→ **Work required**:
Lines from the start of the data through the line containing "980x531 pixels." must be given again exactly. Leave the others out.

→ **Data for this exercise**:
━━━━━━━━━━━━━━━━
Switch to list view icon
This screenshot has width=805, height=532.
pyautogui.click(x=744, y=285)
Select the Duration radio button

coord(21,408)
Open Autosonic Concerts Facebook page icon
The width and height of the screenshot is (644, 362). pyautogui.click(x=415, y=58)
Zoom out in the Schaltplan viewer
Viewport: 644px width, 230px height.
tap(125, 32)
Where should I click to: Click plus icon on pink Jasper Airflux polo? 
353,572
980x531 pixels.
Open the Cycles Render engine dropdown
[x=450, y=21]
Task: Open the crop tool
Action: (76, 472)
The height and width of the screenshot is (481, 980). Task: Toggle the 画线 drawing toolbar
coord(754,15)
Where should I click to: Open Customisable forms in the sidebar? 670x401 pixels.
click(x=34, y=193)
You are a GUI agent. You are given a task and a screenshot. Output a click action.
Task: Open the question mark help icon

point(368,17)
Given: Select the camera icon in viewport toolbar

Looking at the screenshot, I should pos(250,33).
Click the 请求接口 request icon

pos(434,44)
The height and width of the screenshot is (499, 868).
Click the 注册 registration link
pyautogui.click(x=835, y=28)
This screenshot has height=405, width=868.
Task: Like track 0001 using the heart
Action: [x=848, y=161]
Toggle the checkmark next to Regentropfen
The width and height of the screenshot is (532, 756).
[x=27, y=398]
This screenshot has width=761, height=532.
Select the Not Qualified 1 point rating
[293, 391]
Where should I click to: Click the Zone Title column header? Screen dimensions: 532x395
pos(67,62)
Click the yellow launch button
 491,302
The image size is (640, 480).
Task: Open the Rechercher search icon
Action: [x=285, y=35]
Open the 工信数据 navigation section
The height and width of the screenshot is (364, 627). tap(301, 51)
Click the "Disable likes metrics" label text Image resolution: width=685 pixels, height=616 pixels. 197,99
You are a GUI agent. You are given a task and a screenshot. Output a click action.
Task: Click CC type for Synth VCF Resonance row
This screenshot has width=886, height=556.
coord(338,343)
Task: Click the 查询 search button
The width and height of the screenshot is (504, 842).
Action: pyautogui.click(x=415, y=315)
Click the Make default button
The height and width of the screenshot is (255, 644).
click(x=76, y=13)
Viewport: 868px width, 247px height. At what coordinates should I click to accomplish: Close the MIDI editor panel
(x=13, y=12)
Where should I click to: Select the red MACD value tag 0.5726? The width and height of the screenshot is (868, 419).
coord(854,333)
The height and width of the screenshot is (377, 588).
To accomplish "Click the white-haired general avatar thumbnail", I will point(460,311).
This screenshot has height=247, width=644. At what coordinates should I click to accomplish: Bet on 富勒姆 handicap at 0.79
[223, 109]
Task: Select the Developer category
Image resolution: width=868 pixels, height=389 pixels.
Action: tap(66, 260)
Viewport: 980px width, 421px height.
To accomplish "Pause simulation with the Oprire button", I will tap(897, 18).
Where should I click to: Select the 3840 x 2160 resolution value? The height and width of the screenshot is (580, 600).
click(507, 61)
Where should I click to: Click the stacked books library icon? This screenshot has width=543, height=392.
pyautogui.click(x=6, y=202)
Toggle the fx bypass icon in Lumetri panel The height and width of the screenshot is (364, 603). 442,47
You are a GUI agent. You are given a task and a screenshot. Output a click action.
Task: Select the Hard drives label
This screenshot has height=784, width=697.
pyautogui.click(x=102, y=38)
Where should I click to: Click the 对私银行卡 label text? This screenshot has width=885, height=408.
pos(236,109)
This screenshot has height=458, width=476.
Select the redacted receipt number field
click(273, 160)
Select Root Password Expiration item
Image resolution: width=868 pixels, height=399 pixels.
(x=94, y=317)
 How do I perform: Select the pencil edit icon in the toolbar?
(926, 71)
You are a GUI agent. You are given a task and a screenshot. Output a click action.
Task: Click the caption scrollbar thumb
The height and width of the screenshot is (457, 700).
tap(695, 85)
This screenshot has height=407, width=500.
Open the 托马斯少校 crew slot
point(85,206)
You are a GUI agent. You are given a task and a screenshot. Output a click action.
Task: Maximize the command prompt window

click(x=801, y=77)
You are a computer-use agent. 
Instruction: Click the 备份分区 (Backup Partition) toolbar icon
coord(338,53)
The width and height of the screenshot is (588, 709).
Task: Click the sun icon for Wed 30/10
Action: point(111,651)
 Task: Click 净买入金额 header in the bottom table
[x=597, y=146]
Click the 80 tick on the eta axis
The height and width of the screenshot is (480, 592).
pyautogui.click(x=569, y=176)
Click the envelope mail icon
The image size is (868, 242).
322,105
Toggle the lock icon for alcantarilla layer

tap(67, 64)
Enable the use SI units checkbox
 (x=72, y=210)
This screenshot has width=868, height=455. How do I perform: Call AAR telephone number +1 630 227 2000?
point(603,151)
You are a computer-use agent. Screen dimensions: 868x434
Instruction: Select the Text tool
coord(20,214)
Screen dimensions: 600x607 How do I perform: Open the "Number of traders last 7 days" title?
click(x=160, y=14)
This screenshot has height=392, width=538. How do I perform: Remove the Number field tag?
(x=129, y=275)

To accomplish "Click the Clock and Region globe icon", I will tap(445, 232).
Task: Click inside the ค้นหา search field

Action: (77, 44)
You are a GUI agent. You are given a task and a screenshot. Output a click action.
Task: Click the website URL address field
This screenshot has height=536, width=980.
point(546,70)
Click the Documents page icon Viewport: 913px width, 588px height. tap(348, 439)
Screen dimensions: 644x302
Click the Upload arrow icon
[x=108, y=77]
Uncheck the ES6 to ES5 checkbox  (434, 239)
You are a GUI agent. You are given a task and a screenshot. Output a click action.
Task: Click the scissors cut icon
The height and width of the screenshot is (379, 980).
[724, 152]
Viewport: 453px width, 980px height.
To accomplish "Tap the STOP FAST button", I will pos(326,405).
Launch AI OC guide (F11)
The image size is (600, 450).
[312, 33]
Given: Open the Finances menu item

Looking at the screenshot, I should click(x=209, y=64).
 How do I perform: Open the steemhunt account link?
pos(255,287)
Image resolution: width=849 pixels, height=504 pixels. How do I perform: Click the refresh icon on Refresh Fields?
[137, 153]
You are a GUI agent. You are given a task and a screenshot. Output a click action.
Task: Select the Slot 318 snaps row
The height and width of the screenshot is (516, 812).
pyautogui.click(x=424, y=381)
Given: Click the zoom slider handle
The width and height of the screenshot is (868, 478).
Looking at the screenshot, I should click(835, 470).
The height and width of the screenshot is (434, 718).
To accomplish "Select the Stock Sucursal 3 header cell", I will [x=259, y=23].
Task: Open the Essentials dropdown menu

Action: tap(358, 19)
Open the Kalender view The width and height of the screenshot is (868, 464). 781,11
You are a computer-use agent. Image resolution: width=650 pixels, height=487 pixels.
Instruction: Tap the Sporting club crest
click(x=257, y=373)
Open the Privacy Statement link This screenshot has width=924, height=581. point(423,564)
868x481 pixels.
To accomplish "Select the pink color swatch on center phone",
━━━━━━━━━━━━━━━━
→ **Reply**:
Switch to list view icon
This screenshot has width=805, height=532.
pyautogui.click(x=744, y=285)
Select the Duration radio button

coord(21,408)
Open Autosonic Concerts Facebook page icon
The width and height of the screenshot is (644, 362). pyautogui.click(x=415, y=58)
Zoom out in the Schaltplan viewer
Viewport: 644px width, 230px height.
tap(125, 32)
Where should I click to: Click plus icon on pink Jasper Airflux polo? 
353,572
980x531 pixels.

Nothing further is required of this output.